(Collected data entries)
%%

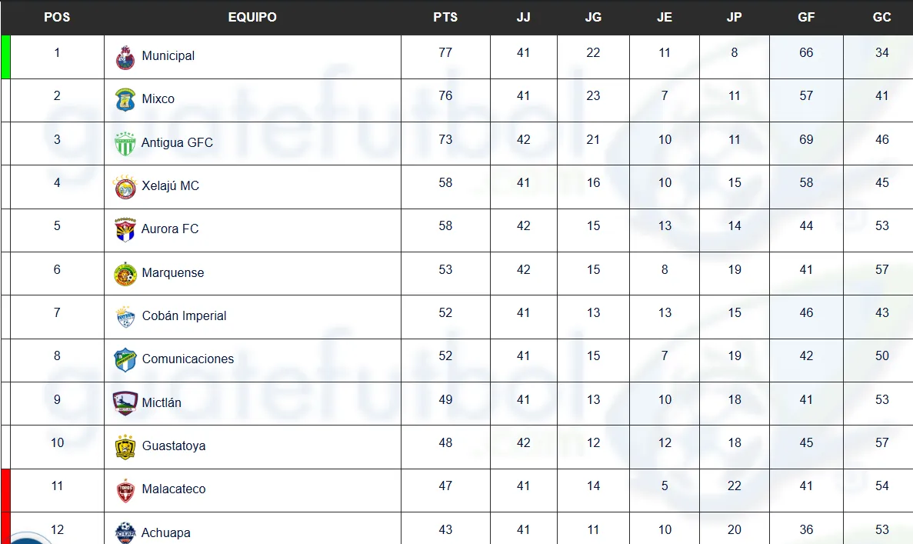Click the Cobán Imperial team crest
Screen dimensions: 913x544
pyautogui.click(x=125, y=316)
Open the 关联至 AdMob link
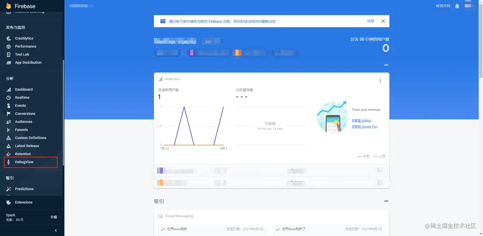Viewport: 483px width, 236px height. point(361,121)
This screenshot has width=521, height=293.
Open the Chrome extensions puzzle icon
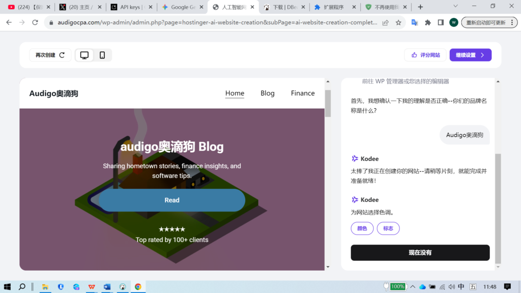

%%

§ TASK
Your reply must hold only the lines from the line containing "Open the 关联至 AdMob link" through the end of the records above, written out exactly, both ends included, with no pictures, please.

§ PROBLEM SOLUTION
Open the 关联至 AdMob link
Viewport: 483px width, 236px height. point(361,121)
This screenshot has width=521, height=293.
Open the Chrome extensions puzzle icon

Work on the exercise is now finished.